Um Novo Capítulo para o Metrô do Recife
A visita da governadora do Pernambuco, Raquel Lyra, ao metrô do Recife, acompanhada pelo ministro das Cidades, Jader Filho, sinaliza o início de uma abordagem política inovadora em relação a uma questão que, por muito tempo, foi negligenciada pelos governantes estaduais. O anúncio de um investimento de R$ 500 milhões representa um marco importante, rompendo o ciclo de indiferença que tem permeado o sistema metroviário. Com isso, Raquel Lyra se reposiciona como uma protagonista na busca pela recuperação da principal infraestrutura de transporte da Região Metropolitana, colocando o metrô como uma prioridade na agenda pública.

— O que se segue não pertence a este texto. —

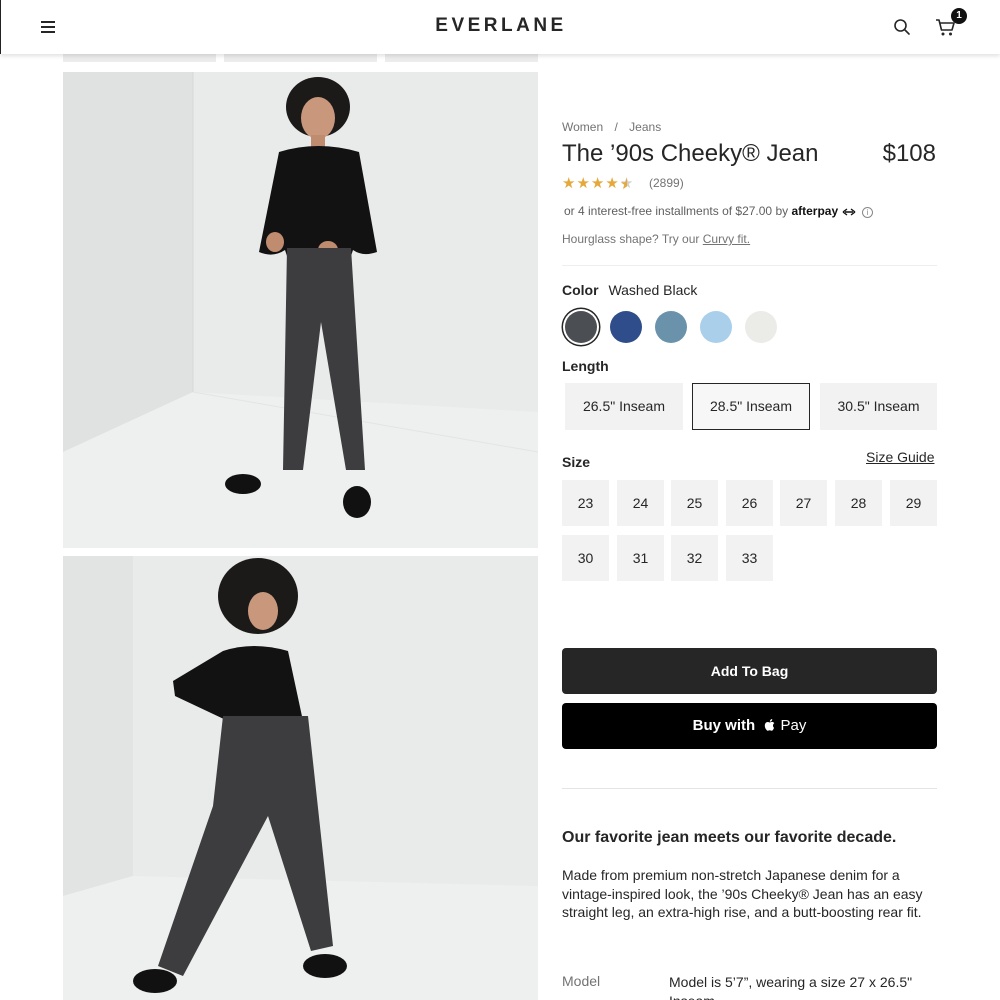 The image size is (1000, 1000). I want to click on size-heading: Size, so click(576, 462).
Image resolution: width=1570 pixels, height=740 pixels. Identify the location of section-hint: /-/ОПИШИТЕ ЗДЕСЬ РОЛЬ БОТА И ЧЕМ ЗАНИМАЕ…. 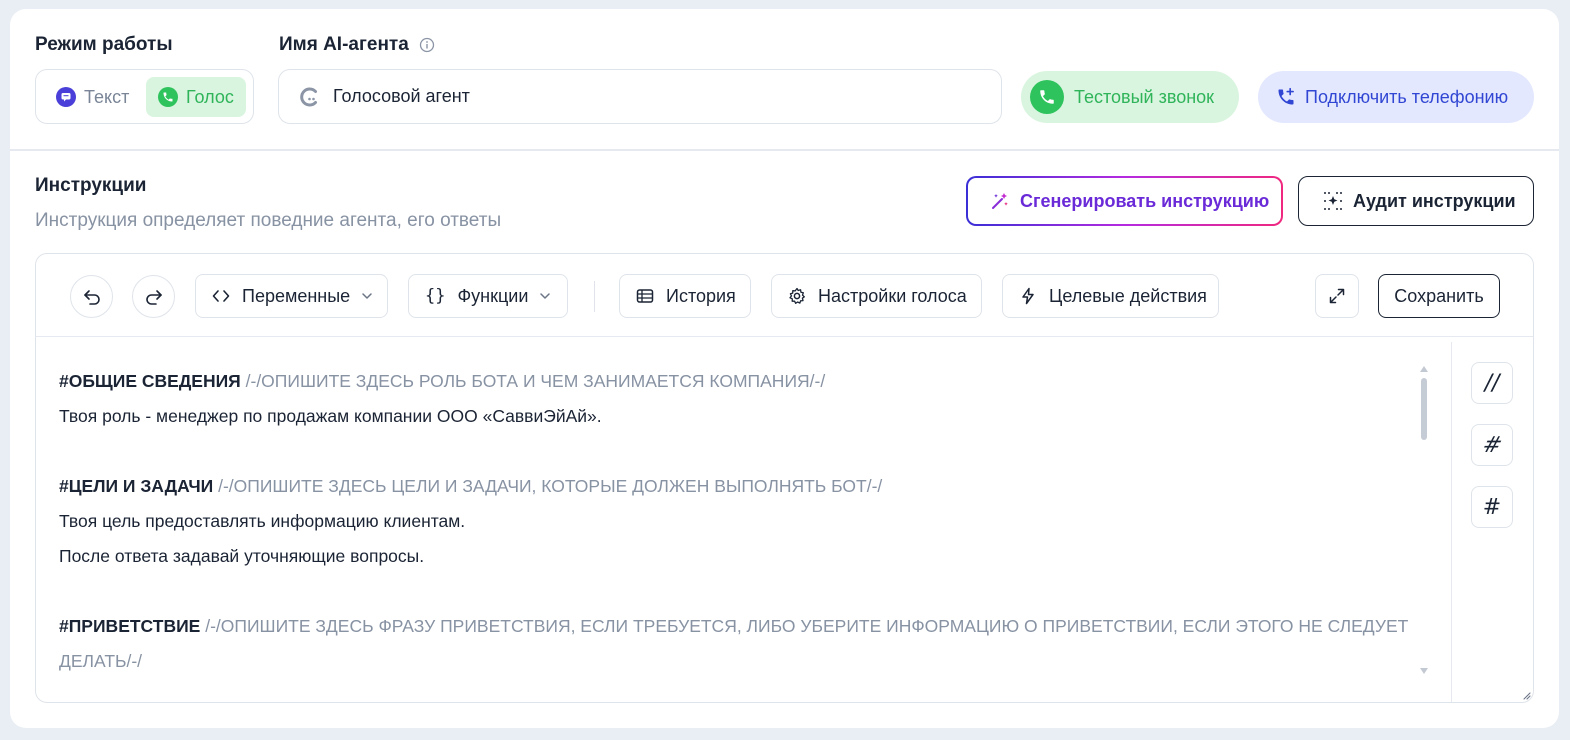
(533, 381).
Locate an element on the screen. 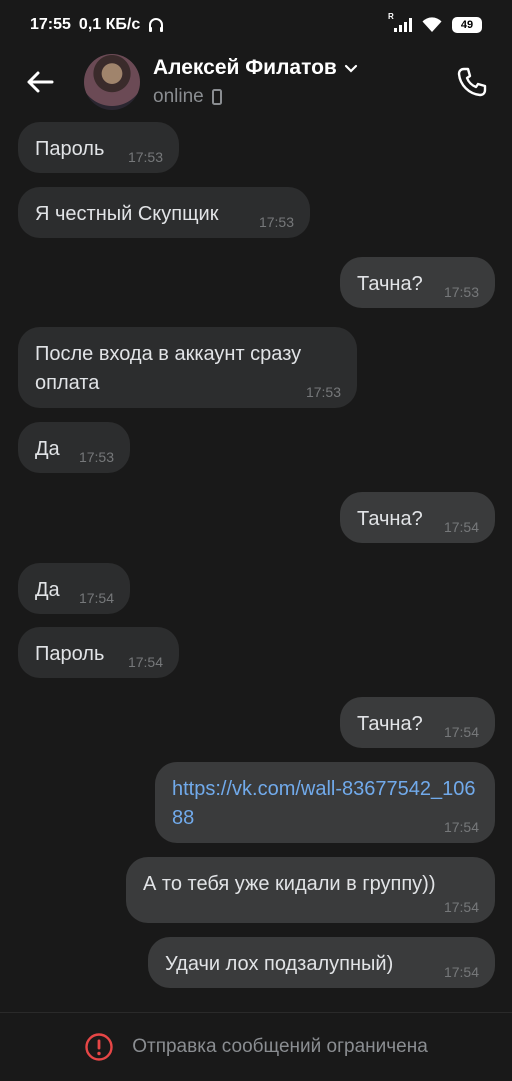 This screenshot has height=1081, width=512. contact-name: Алексей Филатов is located at coordinates (245, 68).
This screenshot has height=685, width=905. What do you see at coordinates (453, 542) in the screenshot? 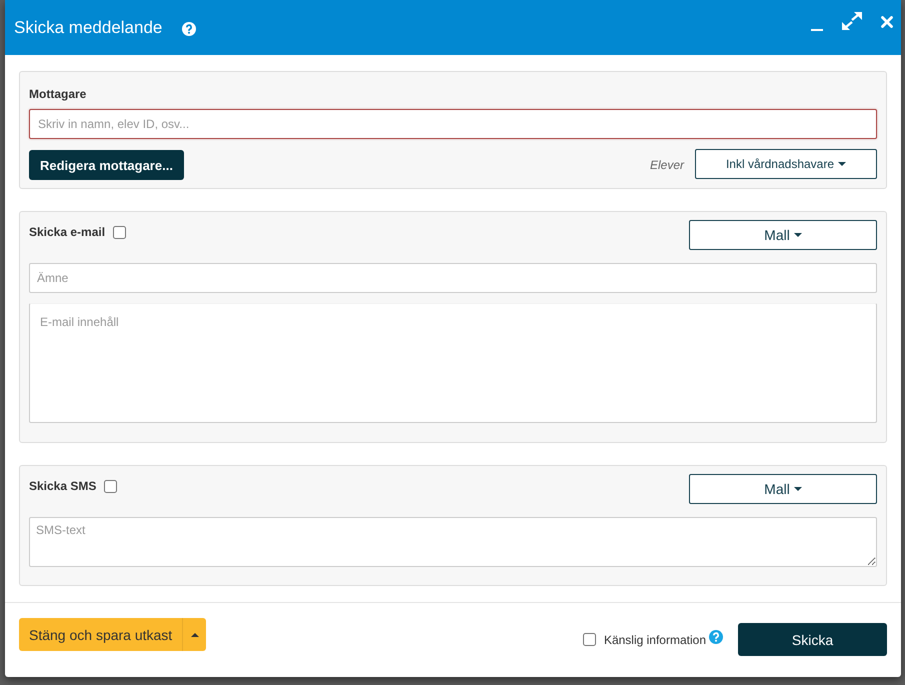
I see `sms-text-field: SMS-text` at bounding box center [453, 542].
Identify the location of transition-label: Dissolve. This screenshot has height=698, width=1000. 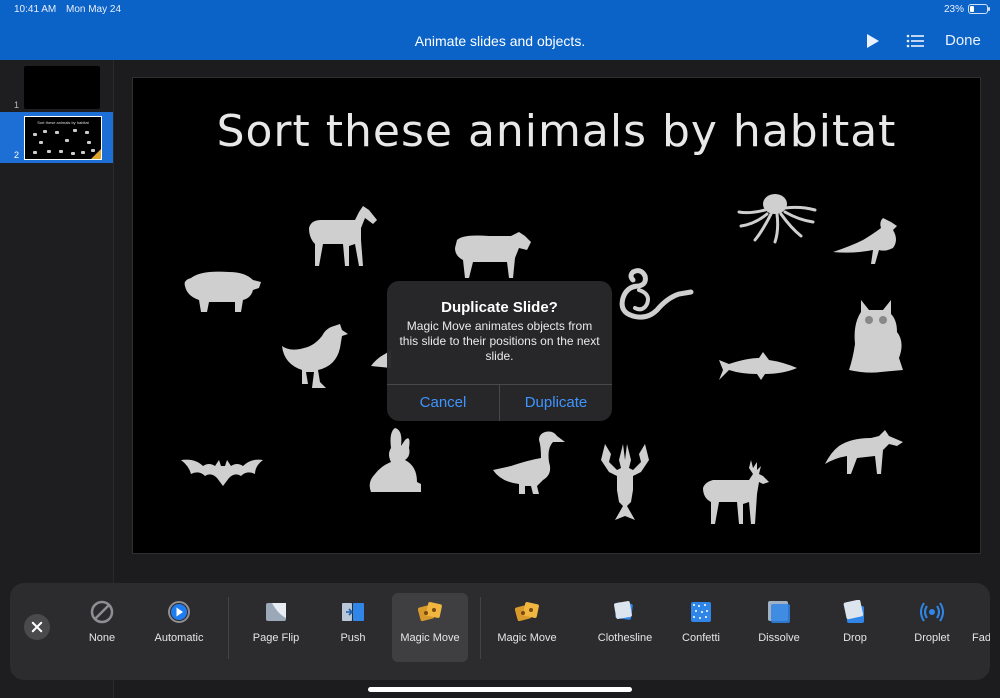
(779, 638).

Apesar de não ter controle administrativo direto sobre o sistema, a governadora adotou o papel de fiadora da reestruturação do metrô. Através de um Acordo de Cooperação Técnica com o governo federal, surge a oportunidade de modelar uma Parceria Público-Privada, evidenciando sua proatividade ao encarar as cobranças de forma pública e participativa. Com essa postura, o governo estadual busca legitimar sua atuação, posicionando-se como motor de mudanças necessárias. A expectativa é que o desgaste acumulado ao longo dos anos possa ser revertido por meio de ações concretas e uma narrativa de reconstrução contínua.
Infraestrutura e Mobilidade: Uma Nova Direção
A escolha do metrô como um foco de ação vai além de uma necessidade técnica. Junto a projetos complementares de infraestrutura de mobilidade, como corredores exclusivos e o Arco Metropolitano, o sistema metroviário tem potencial para se tornar um verdadeiro cartão de visitas da administração pública. A aliança com o ministro Jader Filho reforça o alinhamento com a União, em um momento em que a captação de recursos federais é crucial para a implementação de grandes projetos. Raquel Lyra, ao explorar esse alinhamento, não apenas fortalece sua governança, mas também se resguarda contra possíveis críticas prematuras que possam surgir.
Essa movimentação estratégica coloca a governadora em uma posição vantajosa para ampliar sua influência política na Região Metropolitana, que é historicamente marcada por disputas locais e uma presença governamental limitada em assuntos urbanos. Ao se associar à reestruturação do metrô, Raquel enfrenta o desafio de gerenciar um cronograma complexo, mas também abre espaço para uma agenda positiva que poderá se refletir nas próximas eleições. Internamente, acredita-se que, ao enfrentar um problema antigo, ela se firma como parte da solução, ganhando assim a confiança da população.